CCS2025

ML-Cube: Accelerating Module-Lattice-Based Cryptography using Machine Learning Accelerators with a Memory-Less Design

Tian Zhou, Fangyu Zheng, Zhuoyu Xie, Wenxu Tang, Guang Fan, Yijing Ning, Yi Bian, Jingqiang Lin, Jiwu Jing

Abstract

The rapid advancement of AI technologies has led to a dramatic surge in computational demands, driving significant breakthroughs in ML accelerators. The powerful performance of these accelerators has attracted the attention of cryptography researchers, and recent studies have begun to explore their use in accelerating cryptographic operations.

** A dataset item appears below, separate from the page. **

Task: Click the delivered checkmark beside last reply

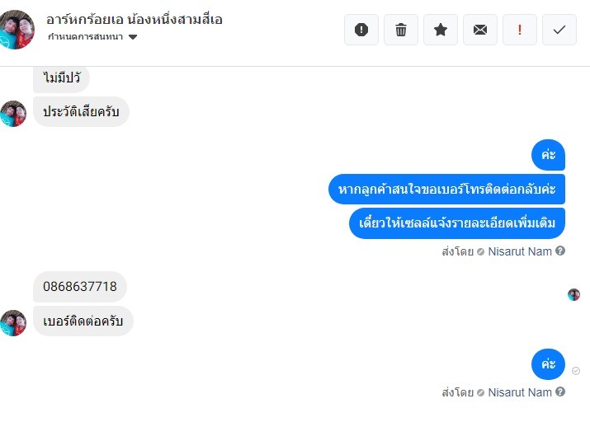Action: pyautogui.click(x=576, y=371)
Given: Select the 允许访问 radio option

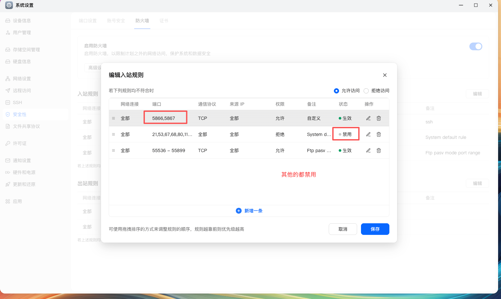Looking at the screenshot, I should (336, 91).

However, treating these accelerators as black boxes leads to high latency, and strict concurrency requirements, which hinder their practical deployment. In this paper, we go beyond the black-box treatment of ML accelerators and introduce ML-Cube (ML3), a novel memory-less framework that leverages ML accelerators to implement module-lattice-based PQC, FIPS 203 ML-KEM, and FIPS 204 ML-DSA. The performance benefits of ML-Cube arise from our thorough analysis of ML accelerator internals. Rather than treating the accelerators as black boxes, we dissect their operating mechanisms and design tailored mathematical transformations for cryptographic acceleration. This enables memory-less (I)NTT and polynomial multiplication that minimizes external memory dependencies and reduces latency. We further address the high latency and excessive parallelism demands of traditional SIMT-based implementations by fully parallelizing both ML-KEM and ML-DSA schemes. Our experiments show that our Tensor Core-based (I)NTT achieves a 2.03x--3.56x speedup over a highly-optimized CUDA-core implementation. Moreover, our memory-less polynomial multiplication attains a 10x speedup, and the full ML-KEM reaches up to a 3.58x speedup with only less than one-tenth of the latency compared with SOTA approach (CHES '24). Additionally, our enhanced ML-DSA implementation offers a 30% to 55% throughput improvement over the previous SOTA methods (TDSC '24) under the server-oriented model. Importantly, by confining core computations within registers, our approach inherently mitigates memory disclosure and cache-based side-channel attacks, thereby enhancing overall security.